Bataavsche Babbelaar, of Zotskap (1797-1798)

Titelbeschrijving
De Bataavsche Babbelaar, of Zotskap.

Periodiciteit
De afleveringen zijn niet gedateerd, maar uit reacties is bekend dat ze omstreeks 1798 verschenen zijn. Sautijn Kluit (1877) dateert de aflevering die hij in handen heeft gehad, nr. 15, op 22 januari 1798 of daarna.  Dit houdt in dat het blaadje in 1797 van start moet zijn gegaan. Getuige de exemplaren in het Internationaal Instituut voor Sociale Geschiedenis zijn er minstens 33 afleveringen verschenen.
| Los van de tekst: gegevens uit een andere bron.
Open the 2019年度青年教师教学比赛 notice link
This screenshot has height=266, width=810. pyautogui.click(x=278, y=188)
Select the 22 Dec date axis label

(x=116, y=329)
Bibliografische beschrijving
Iedere aflevering telt 4 pagina’s in kwarto.
Het blad heeft een nar of zotskap als vignet, zoals de overige Babbelaars.

Boekhistorische gegevens
Het adres luidt: ‘t’ Amsterdam, by Martinus van Kolm, in de Tuinstraat’.

Inhoud
Net als de andere Babbelaars van Van Kolm is dit een republikeins volksblaadje waarin tot groot genoegen van de lezers maar tot afgrijzen van de betrokkenen, man en paard worden genoemd.
Op 31 maart 1798 protesteert Arent Johannes van Soelen in de Amsterdamse Courant tegen beledigingen aan zijn adres in de nr. 12 van de ‘Bataaffsche Babbelaar of Zotskap’. In dit nr. was geschreven dat hij lid was van het genootschap Tot Nut van ’t Vaderland. Kwaadaardige laster, schrijft Van Soelen, want van die sociëteit was hij al sinds 1796 geen lid meer, ‘en noch door afvordering van toelaage, noch door eenige convocatie, zins al dien tyd, als zoodanig is erkent, waartoe hy zich op de wetenschap van elk deskundige onbepaald kan beroepen’. Van Soelen was overigens in 1796 nog hoofdbestuurder van het Nut.
In de Amsterdamse Courant van 10 mei 1798 noemt ene Gerrit Schumer de schrijver van een ‘zeker Straatpapier, genaamd de Babbelaar’ een lasteraar en een eerrover. In nr. 23 van dit blad schijnen namen van burgers te zijn genoemd die zijn ‘Declaratoir van Civisme’ (bewijs om te mogen stemmen) hadden ondertekend; het lijkt erop dat Schumer niet met hen in verband wil worden gebracht.
Hermanus de Ruyter, beurtschipper van Amsterdam te Breda, doet in de Haagsche Courant van 23 mei 1798 zijn beklag over nr. 26 van ‘den Babbelaar, of zotskap’. Woest was hij:

Indien zyn ondergetekende Vaderlandsch Caracter aan dien broodhongerige Schurk, en eerdief zoo wel bekend was, als hetzelve zedert 1786 en 1787 ter Griffie der Stad Breda, als nog berustende is, hy zou zyn schurftagtig oordjes blad, met zo veel sotternye en schandleugens, niet opvullen, enfin schryver, of schryvers van dat blaadje den ZOTSKAP, zyn de attentie van geen eerlyk man waardig.

Relatie tot andere periodieken
Niet te verwarren met de Hollandsche Babbelaar, of Zotskap (1795-1796), de Nieuwe Babbelaar, of Oude Bataaf (1795), en de Oude Hollandsche Babbelaar, of Zotskap (1795).

Exemplaren
¶ Amsterdam, Internationaal Instituut voor Sociale Geschiedenis: NIBG (Perscollectie) PM 162 (nrs. 9, 10, 13, 14, 16-18, 20, 21, 25, 30, 33, Extra-Ord.)

Literatuur
¶ W.P. Sautijn Kluit, ‘De Reizende Nieuwsbode’, in: De Nederlandsche Spectator 1877, overdruk.